Breakfast I. The Artist's Mother and Brother
- Artist: Gustav Wentzel
- Creation date: 1882
- Object type: Painting
About
A gentle morning mood infuses the room. In the foreground, a woman and a boy – probably mother and son – are sitting down to the first meal of the day. In the background we look into an adjacent room where daylight is streaming in through a window. As in several other of his paintings, Gustav Wentzel was preoccupied here in depicting the effects of lighting. The daylight adds brightness to several elements in the room, for example the woman’s wedding ring and parts of the door frame. The contrast between the warm, indoor light and the somewhat cooler, bluish light from the window adds a distinctive atmosphere to the room.

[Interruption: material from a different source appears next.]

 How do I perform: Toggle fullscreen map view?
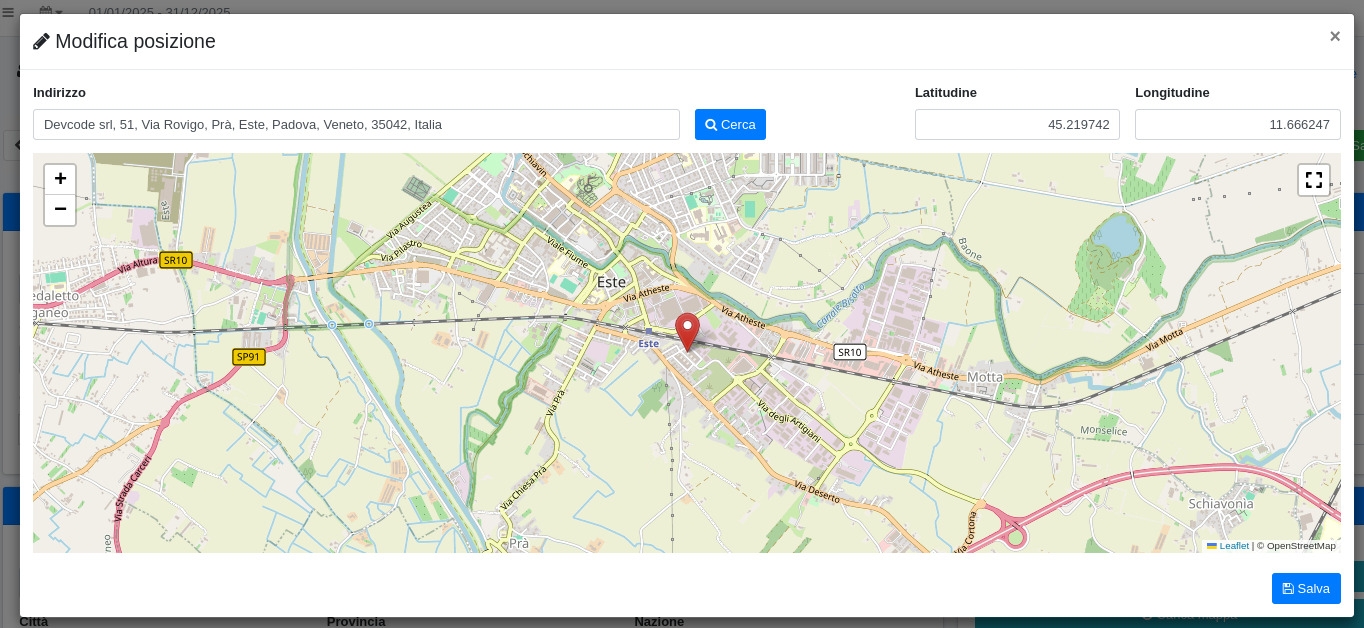click(1313, 180)
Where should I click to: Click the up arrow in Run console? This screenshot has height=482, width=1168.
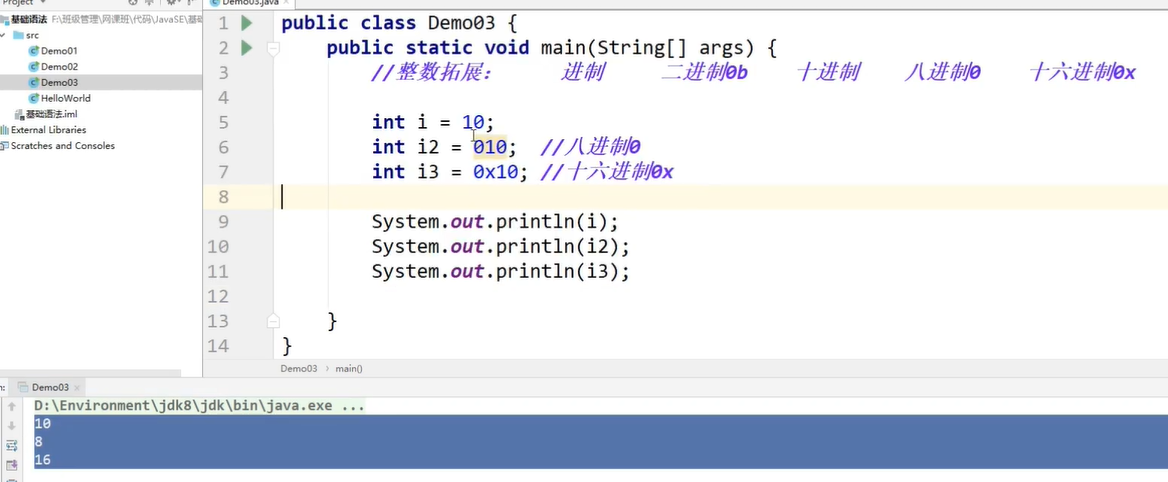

We find the same detailed realism in all of Gustav Wentzel’s pictures from the first half of the 1880s. His observations of environs and people were depicted with photographic precision. In a picture such as Breakfast, Wentzel devotes as much attention to the objects as to the people. Wentzel shows us everyday life as it was, and his depictions of his childhood home and contemporary life in Christiania have documentarian value in addition to their artistic qualities.
When it came to subject matter, Wentzel was in line with Krohg, Werenskiold, and Thaulow: it was not only the bourgeoisie that were to be depicted, but also the less affluent classes of society. But in their treatment of colours, Wentzel’s pictures were more akin to traditional Salon paintings than the bright, fresh colours of naturalism familiar to us from his abovementioned colleagues. Beginning in 1884, however, several study trips to Paris opened Wentzel’s eyes to a brighter palette, as evinced by this painting.